Hacker News new | ask | show | jobs
by jupiter90000 3411 days ago
Different example, doing a simple 'group by' sparksql query on only about 20 million rows on a distributed phoenix/hbase table couldn't even be completed because of spark dumbly shuffling all the data around the cluster. Spark/phoenix RDD drivers apparently had no 'group by' push down support for phoenix so shuffled all the data amazingly inefficiently. Running the same query directly on phoenix took all of about a minute to finish.
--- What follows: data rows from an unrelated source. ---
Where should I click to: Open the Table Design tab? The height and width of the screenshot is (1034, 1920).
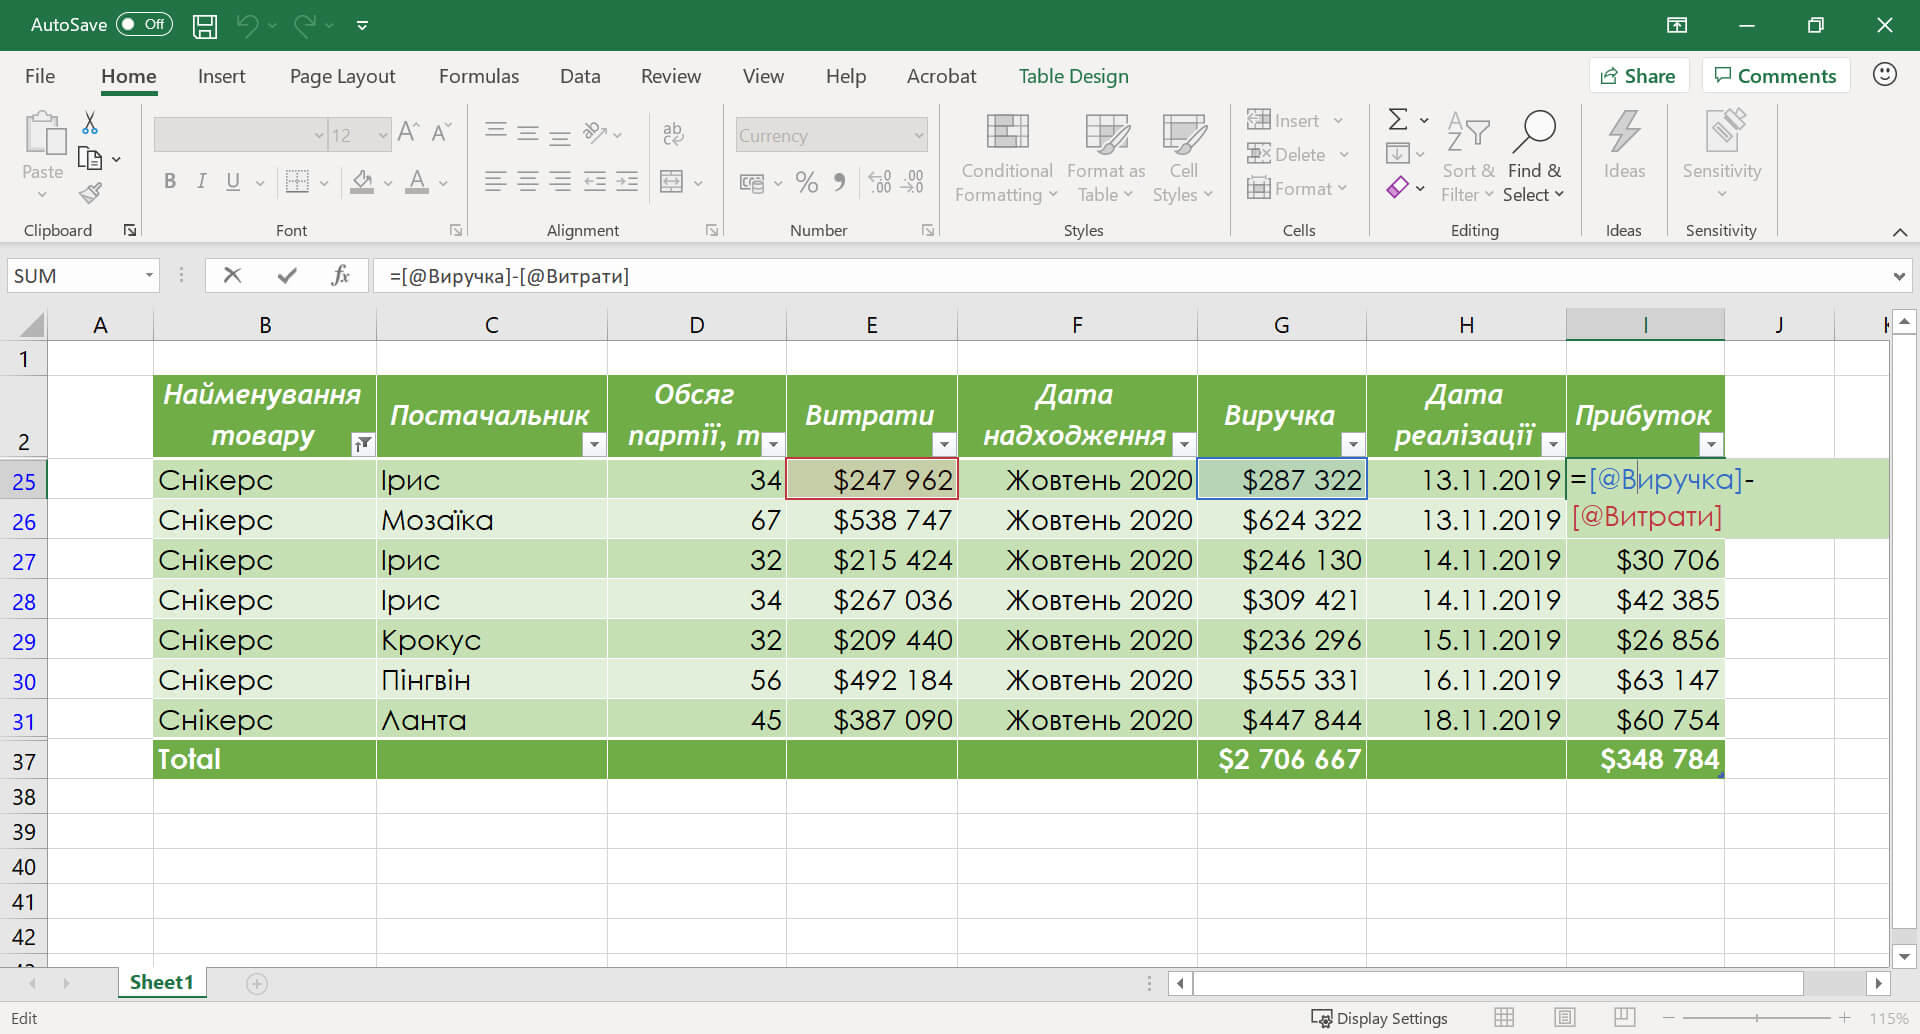(x=1073, y=76)
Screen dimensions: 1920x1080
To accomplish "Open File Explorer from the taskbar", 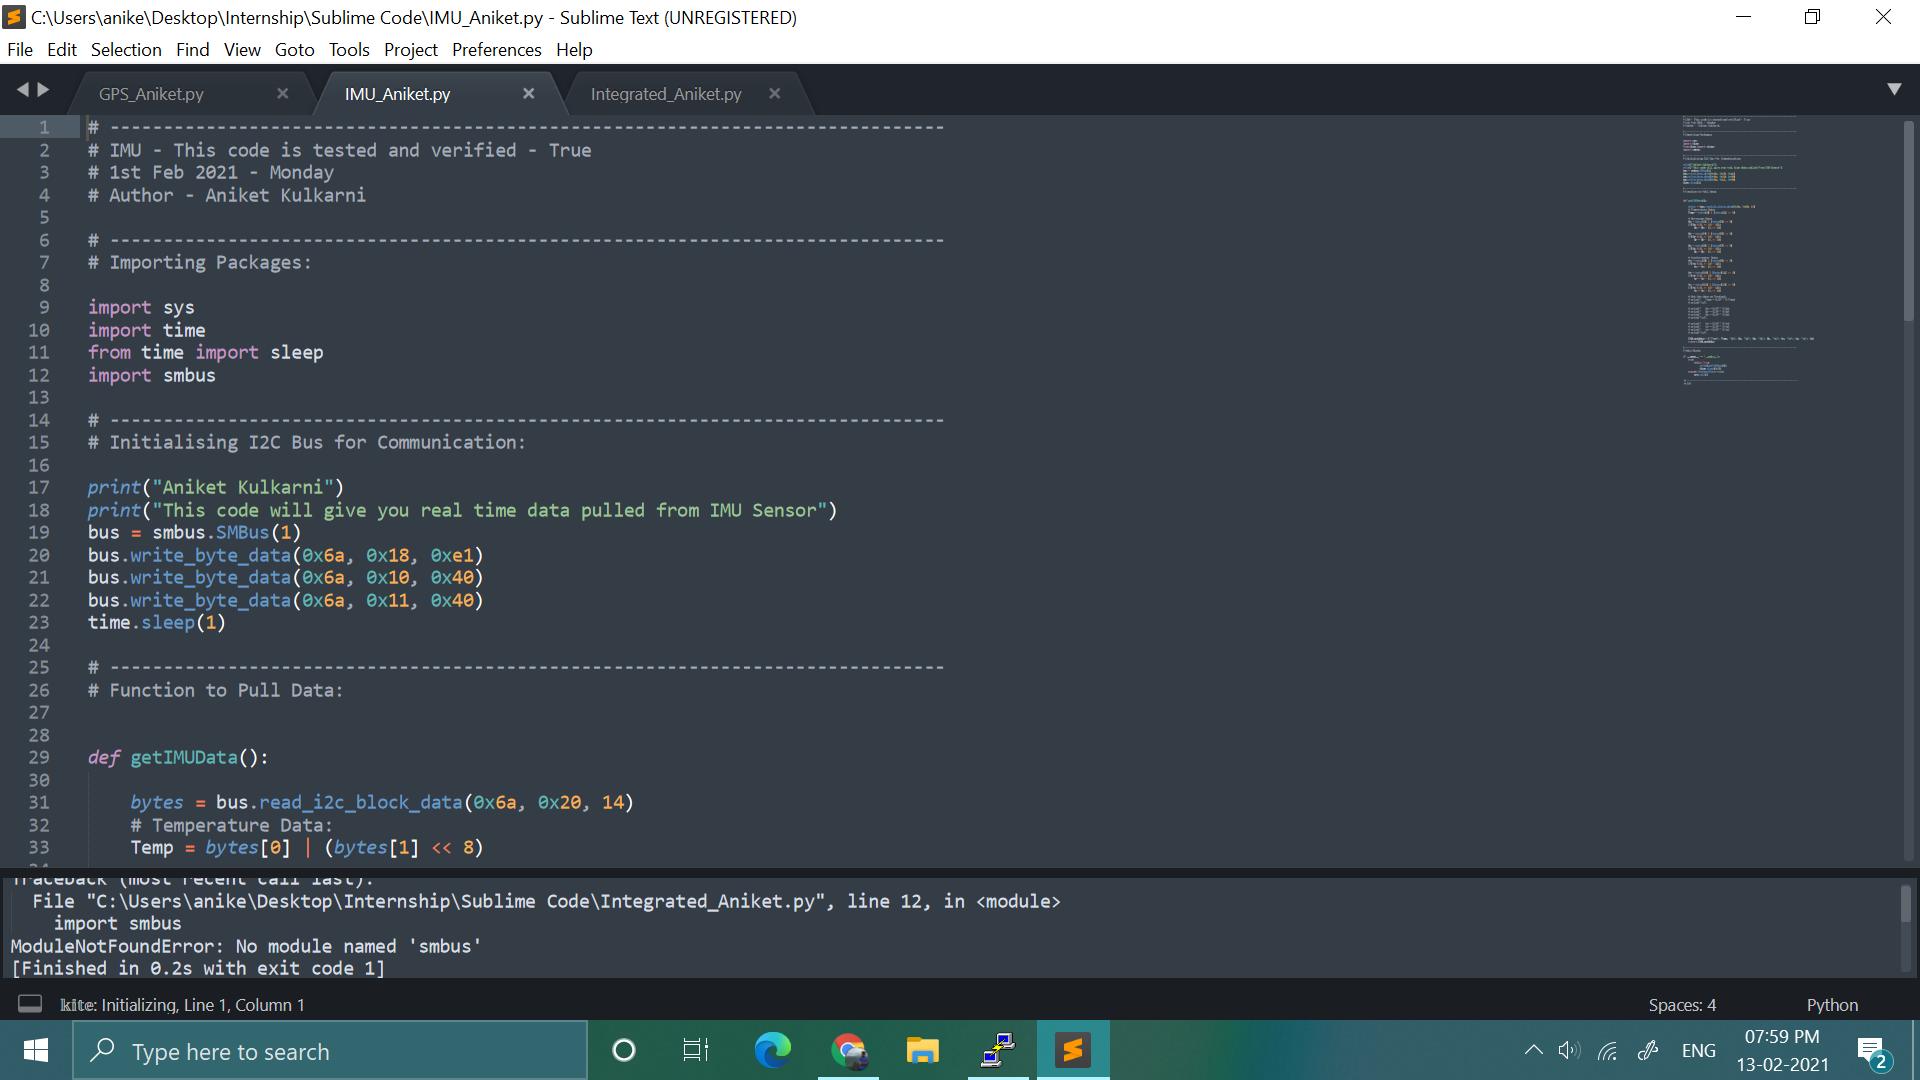I will pos(921,1050).
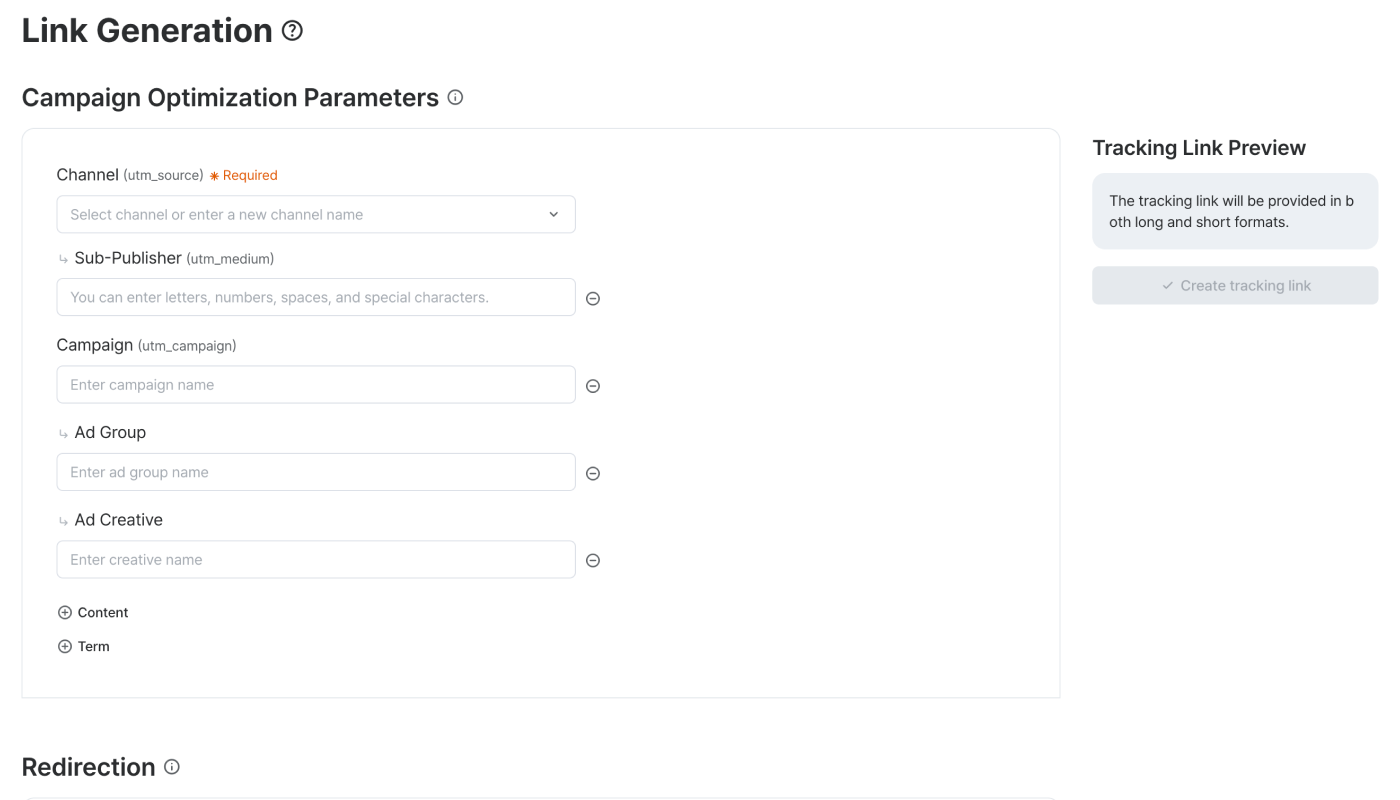Focus the Enter campaign name field
The height and width of the screenshot is (800, 1400).
tap(316, 385)
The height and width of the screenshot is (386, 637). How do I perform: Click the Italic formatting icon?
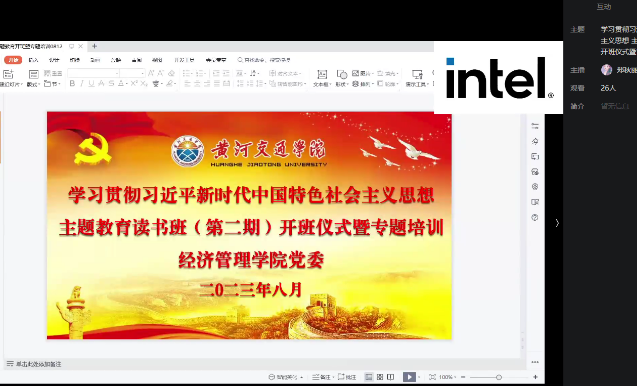(82, 84)
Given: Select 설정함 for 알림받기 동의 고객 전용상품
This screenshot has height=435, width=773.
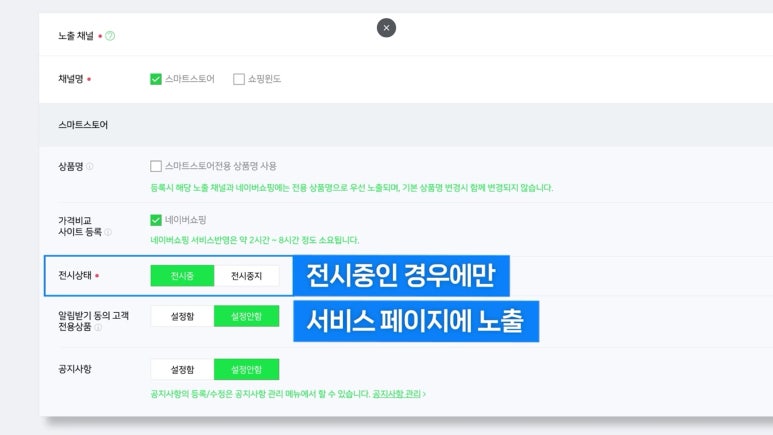Looking at the screenshot, I should tap(182, 316).
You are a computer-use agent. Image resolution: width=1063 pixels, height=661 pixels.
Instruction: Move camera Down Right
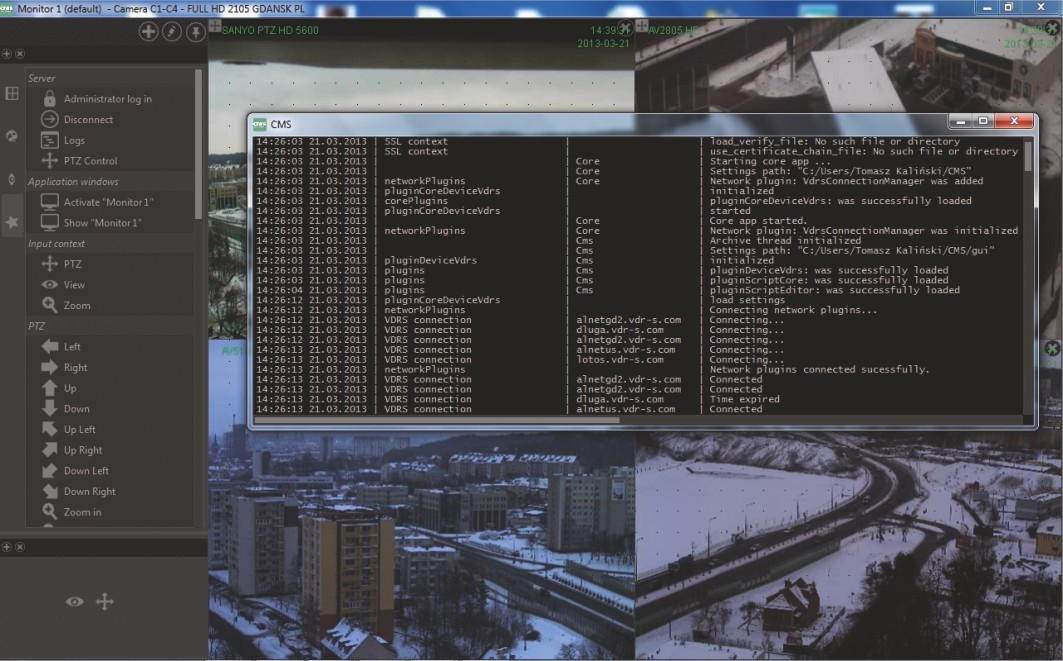point(89,492)
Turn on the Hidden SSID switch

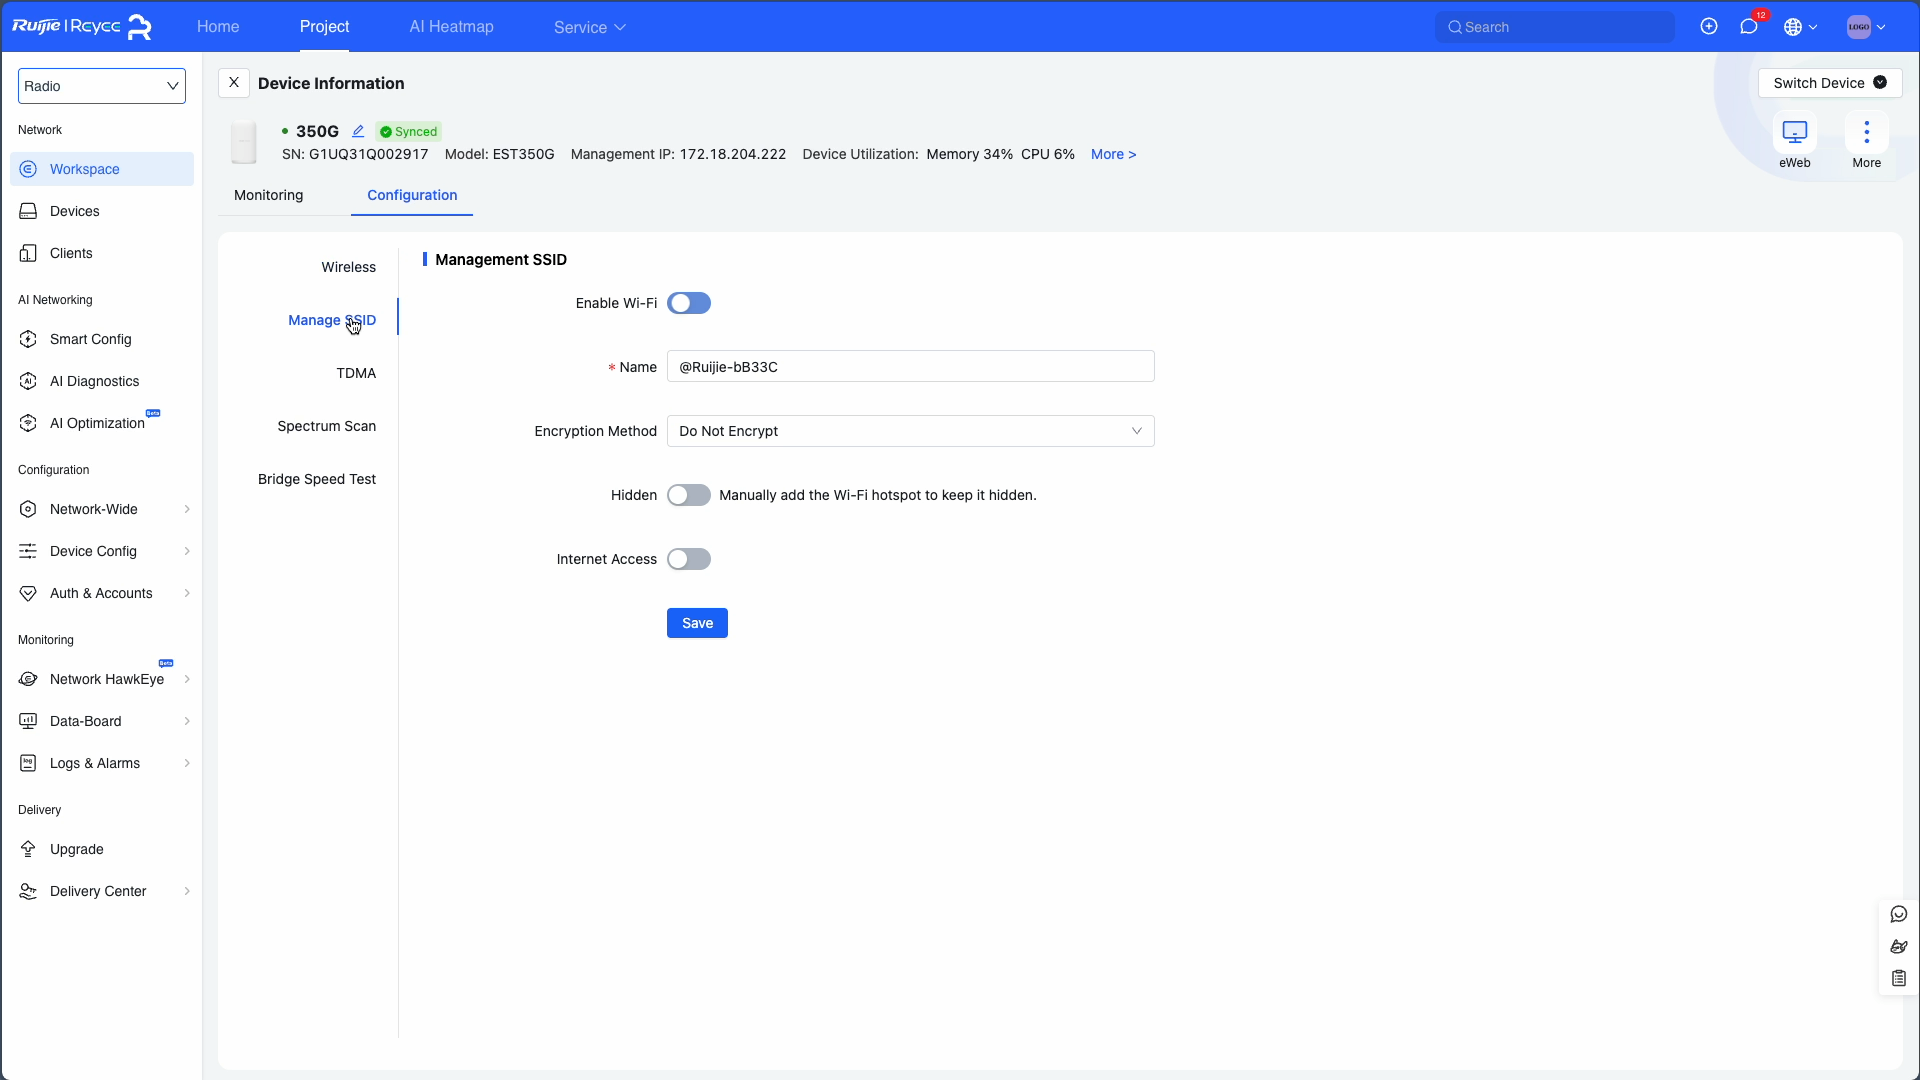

My point is, these 'on a laptop/single machine memory' examples don't really give me an indicator of scenarios where I might actually want to use spark/etc.

2 comments

Hey, I'm the phoenix-spark author here. You're totally right, right now there is a lot of dumb shuffling around for certain operations. Hopefully some of that will get fixed up in the next release [1].

[1] https://issues.apache.org/jira/browse/PHOENIX-3600

You're trying to GROUP BY on a distributed data store; your code is the problem, not Spark SQL. Use CLUSTER BY - it's distributed sibling.

Query languages like HiveQL and Spark SQL were designed to look like SQL, but they're not.

Edit: correct me if I'm wrong, it doesn't appear that 'cluster by' avoids a costly shuffle first. I'd rather just push down to the database engine, when using a database engine.. group by worked fine on phoenix, so saying my code is the problem means it's really only a problem when using sparksql with the phoenix RDD driver.